Le toca el turno a Janine, que cuenta cómo a los catorce años fue violada por una pandilla y tuvo un aborto. La semana pasada contó lo mismo, y parecía casi orgullosa de ello. Incluso podría no ser verdad. En las sesiones de Testimonio es más seguro inventarse algo que decir que no tienes nada que revelar. Aunque tratándose de Janine, probablemente sea más o menos verdad.

¿Pero de quién fue la culpa?, pregunta Tía Helena mientras levanta un dedo regordete.

La culpa es suya, suya, suya, cantamos al unísono.

¿Quién la arrastró a eso? Tía Helena sonríe, satisfecha de nosotras.

Fue ella, ella, ella.

¿Por qué Dios permitió que ocurriera semejante atrocidad?

Para darle una lección. Para darle una lección. Para darle una lección.

La semana pasada, Janine rompió a llorar. Tía Helena la hizo arrodillar en el frente de la clase, con las manos a la espalda, para que todas pudiéramos ver su cara roja y su nariz goteante.
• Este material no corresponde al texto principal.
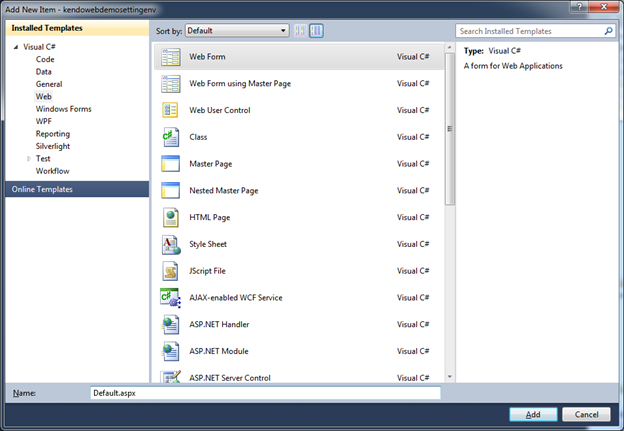
Task: Click the Web User Control icon
Action: click(x=170, y=110)
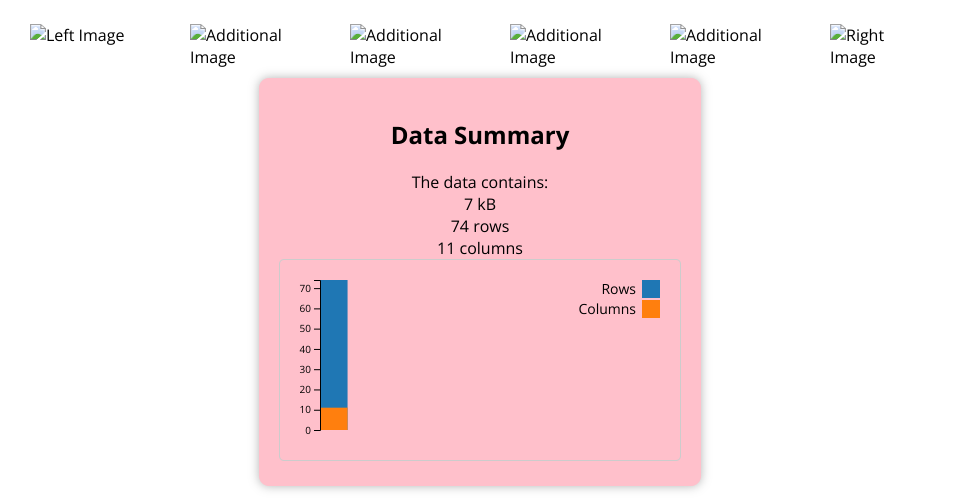Viewport: 960px width, 500px height.
Task: Click the 10 tick label on the axis
Action: point(306,410)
Y su pelo rubio pajizo, sus pestañas tan claras que parece que no las tuviera, como si se le hubieran quemado en un incendio. Ojos quemados. Se la veía disgustada: débil, molesta, sucia y rosada como un ratón recién nacido. Ninguna de nosotras querría verse así, jamás. Por un momento, y aunque sabíamos lo que iban a hacerle, la despreciamos.

Llorona. Llorona. Llorona.

Y lo peor es que lo dijimos en serio.

Yo solía tener un buen concepto de mí misma. Pero en aquel momento no.

Eso ocurrió la semana pasada. Esta semana, Janine no espera a que la insultemos. Fue culpa mía, dice. Sólo mía. Yo los incité. Me merecía el sufrimiento.

Muy bien, Janine, dice Tía Lydia. Has dado el ejemplo.

Antes de levantar la mano tengo que esperar a que esto termine. A veces, si pides permiso en un momento inadecuado, te dicen que no. Y si realmente tienes que ir, puede ser terrible. Ayer Dolores mojó el suelo. Se la llevaron entre dos Tías, cogiéndola por las axilas. No apareció para el paseo de la tarde, pero a la noche volvió a meterse en su cama. La oímos quejarse durante toda la noche.